INSTRUCTIONS FOR THE TASK:
For this exercise, an exact copy is needed of only the lines from the one containing "You are a computer-use" through the end of the data, with pictures left out.

DATA FOR PROCESSING:

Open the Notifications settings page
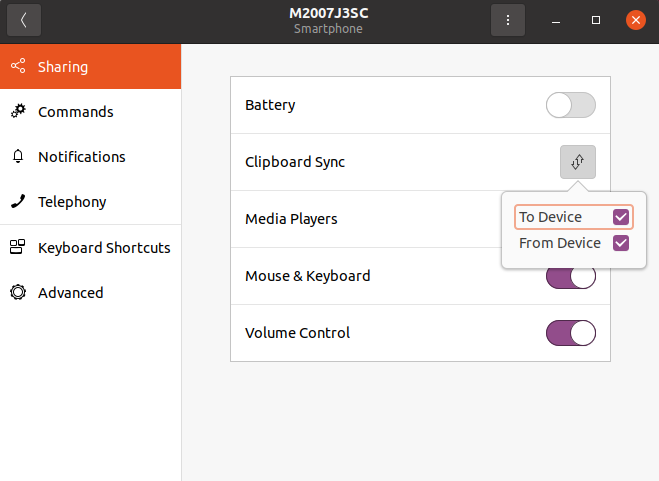 tap(82, 157)
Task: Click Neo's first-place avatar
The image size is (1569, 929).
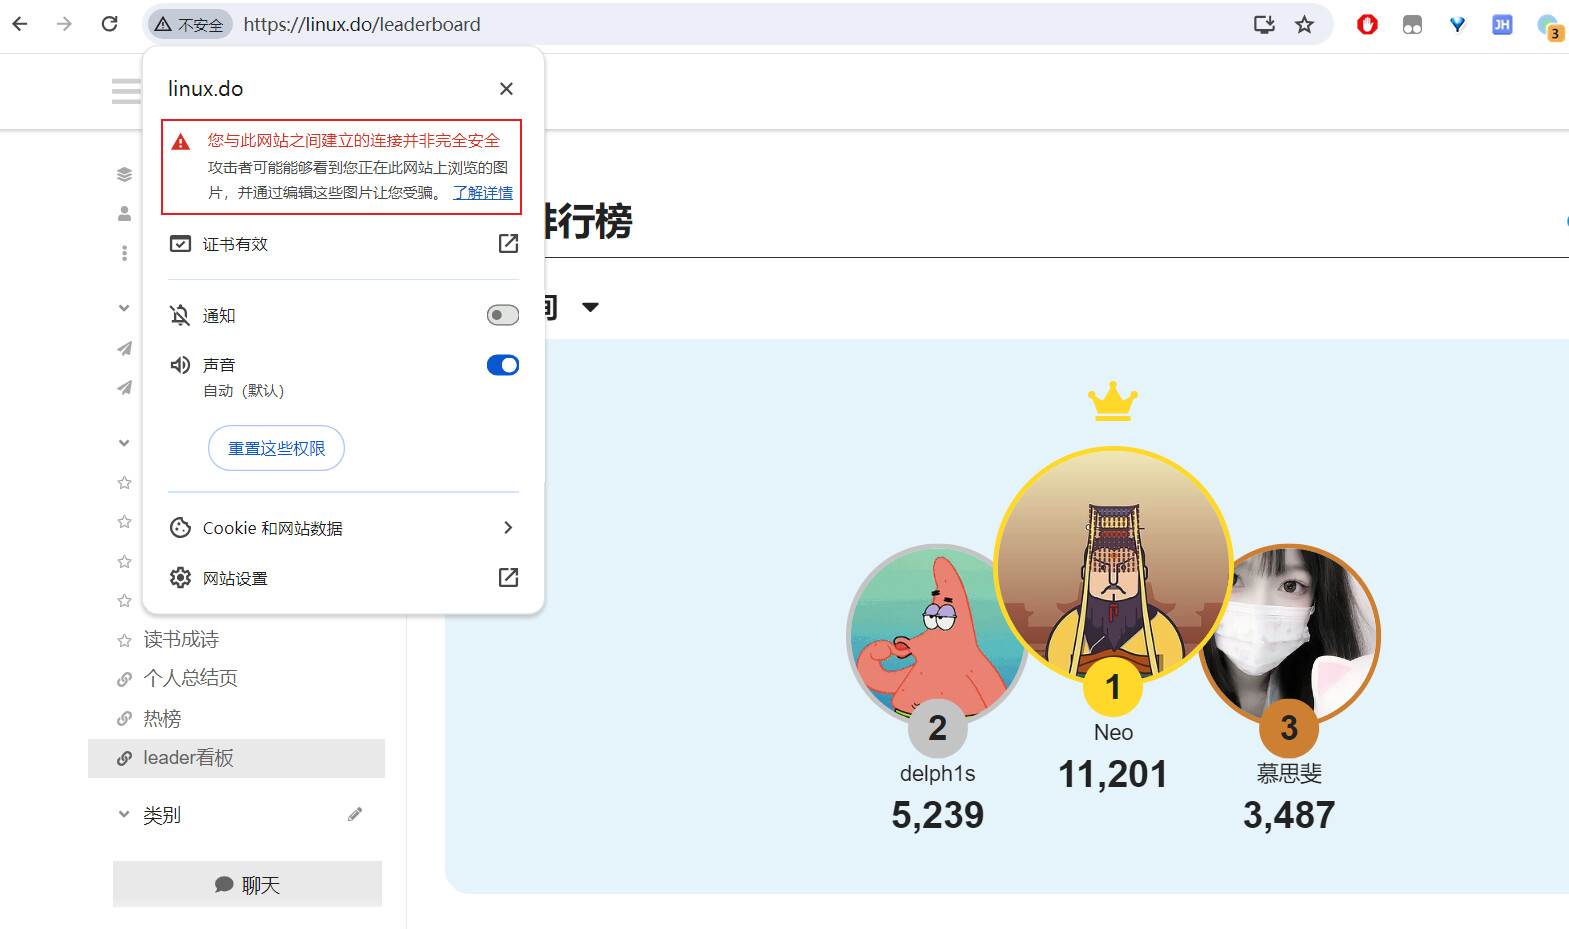Action: [x=1113, y=564]
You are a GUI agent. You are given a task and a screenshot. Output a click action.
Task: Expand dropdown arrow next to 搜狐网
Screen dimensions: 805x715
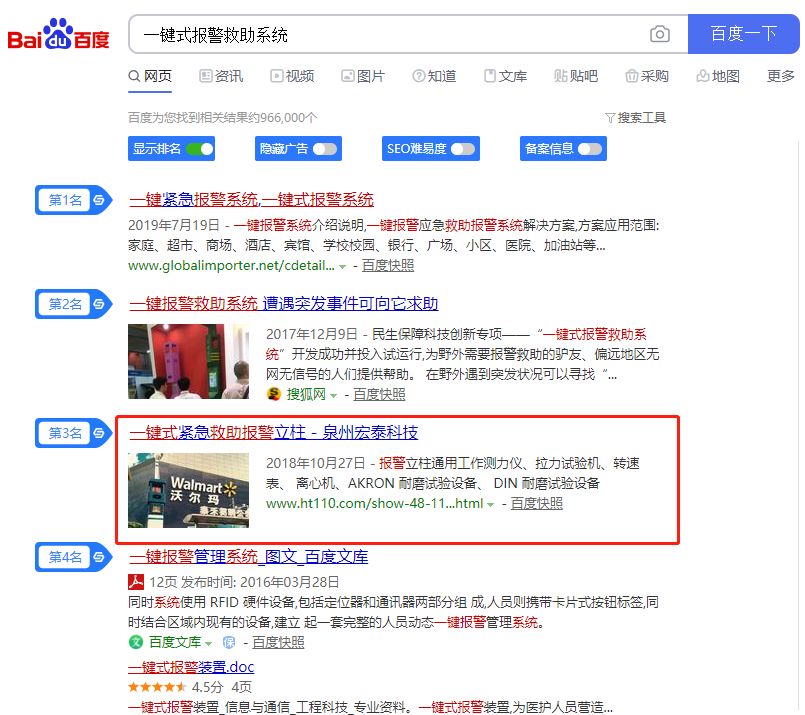[x=334, y=395]
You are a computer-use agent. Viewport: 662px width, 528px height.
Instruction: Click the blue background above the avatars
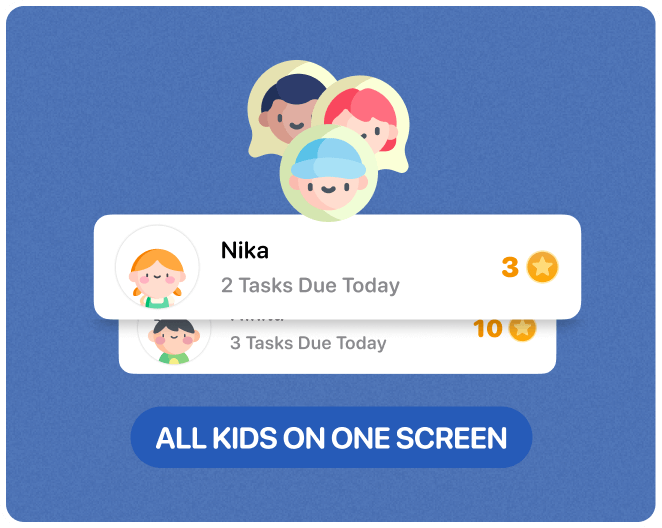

COMPLETED TASK:
You are a computer-use agent. Viewport: 662px width, 528px height.
Instruction: Click the blue background above the avatars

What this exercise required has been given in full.